YES!
THANK YOU!
I have been so limited in participating to conversations about great software only because they happened on Discord and I do not use it by choice.
Let us all use Matrix, instead!
Rather than trying to persuade people to use either incompatible or insufficient alternatives, we must call people to arms and actually create an alternative. Matrix/Element is getting very close and we need more people improving the ecosystem.
Element still needs a UX overhaul and voice channels and the basic building blocks are already there then.
At least Cinny is kinda close UI-wise to Discord.
it doesn’t have drop-in voice/video channels though, which is the #1 USP for Discord for gamers.
As an element user for about a year: the biggest thing element needs is to make E2E actually work consistently. Every day I see random “can’t decrypt this message for some reason” errors, and it makes me embarrassed whenever I convince someone to try using Matrix instead of proprietary platforms and then I have to tell them I can’t read their messages and the first three things we tried to fix it didn’t work. This is the biggest reason why I want to abandon Matrix for good as soon as possible, and am working on creating another federated chat protocol.

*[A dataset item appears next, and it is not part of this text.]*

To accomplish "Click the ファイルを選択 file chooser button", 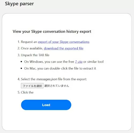I will [x=32, y=86].
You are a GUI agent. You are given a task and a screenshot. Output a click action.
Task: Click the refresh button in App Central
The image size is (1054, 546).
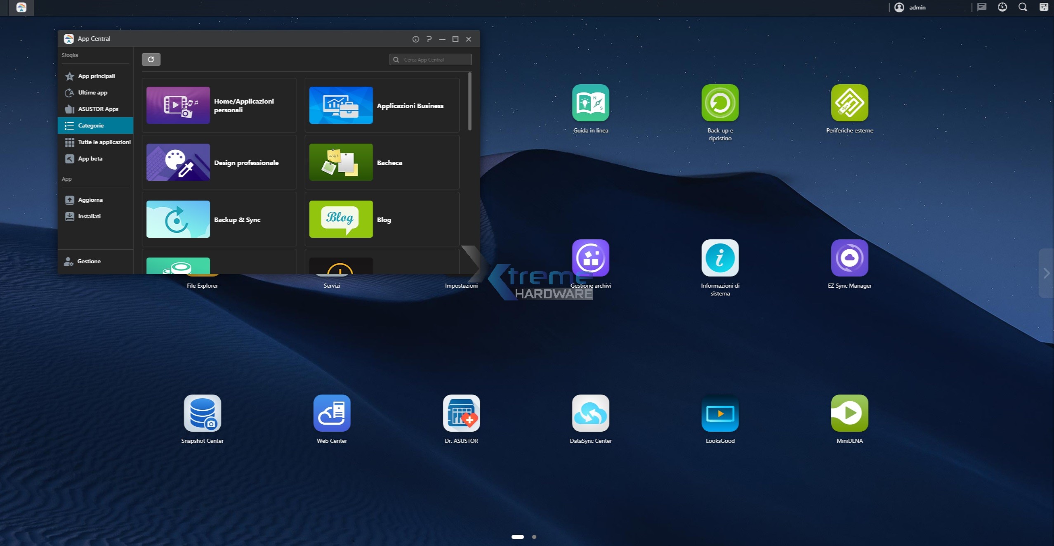point(151,59)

element (like discord) is using an electron wrapper, which is awful and there is no way around it. what we need is a real client. nheko is far behind in features, so if anything, we need more people involved in improving that client.

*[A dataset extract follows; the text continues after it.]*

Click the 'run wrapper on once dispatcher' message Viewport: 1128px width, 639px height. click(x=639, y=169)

Nheko is the best alternative that I know for the desktop scene. Tbh I hate electron apps.
I used to use Mirage (fancy interface, multi-account, i liked it except for lack of support for edits and reactions) until one day it had some weird error connecting to my homeserver and no matter what I tried I could never get it to connect again, even while other clients could. Even tried reinstalling Mirage and removing and readding my account but I could never get it to connect again so I was forced to switch back to Element.
If you use GitHub, consider SourceHut or Codeberg. If you use Twitter, consider Mastodon instead. If you use YouTube, try PeerTube. If you use Facebook… don’t.

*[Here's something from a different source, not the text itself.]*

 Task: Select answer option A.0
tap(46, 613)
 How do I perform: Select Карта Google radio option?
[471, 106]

That last bit gave me a chuckle :D
About Discord, what is actually the appeal of using it? The short time I used it was always a huge hassle, with millions of captchas on every login. Then you need to answer weird questionnaires to join communities. And in the end the content was pretty mediocre. Plus the format sucks, you cant really read old messages (like you could do in a forum or on Reddit/Lemmy). And for new messages, it goes way too fast once a few people are participating. Its like combining the worst aspects of a forum with the worst aspects of a chat.
Discord combines a lot of use cases in to one package. You get voice chat, modern chatrooms, video sharing/streaming, direct messages, group messages/calls etc.
But more importantly it operates on a paradigm where a user joining a “server” means you join all the channels automatically, and access to certain channels can then be revoked or gated instead of granted. This is the exact opposite of what, for example IRC had done (and what Matrix/Element still does to a large extent), and it fosters communities as one group of people can have an n amount text/voice channels dedicated to different conversational topics. This is very useful, even if it’s just for a friend group of 5 people. It is no wonder FOSS projects use Discord when it is so useful for it.
Ironically, what Discord does would work incredibly well as a decentralized system. I cannot believe it’s taking this long for the FOSS community create an alternative.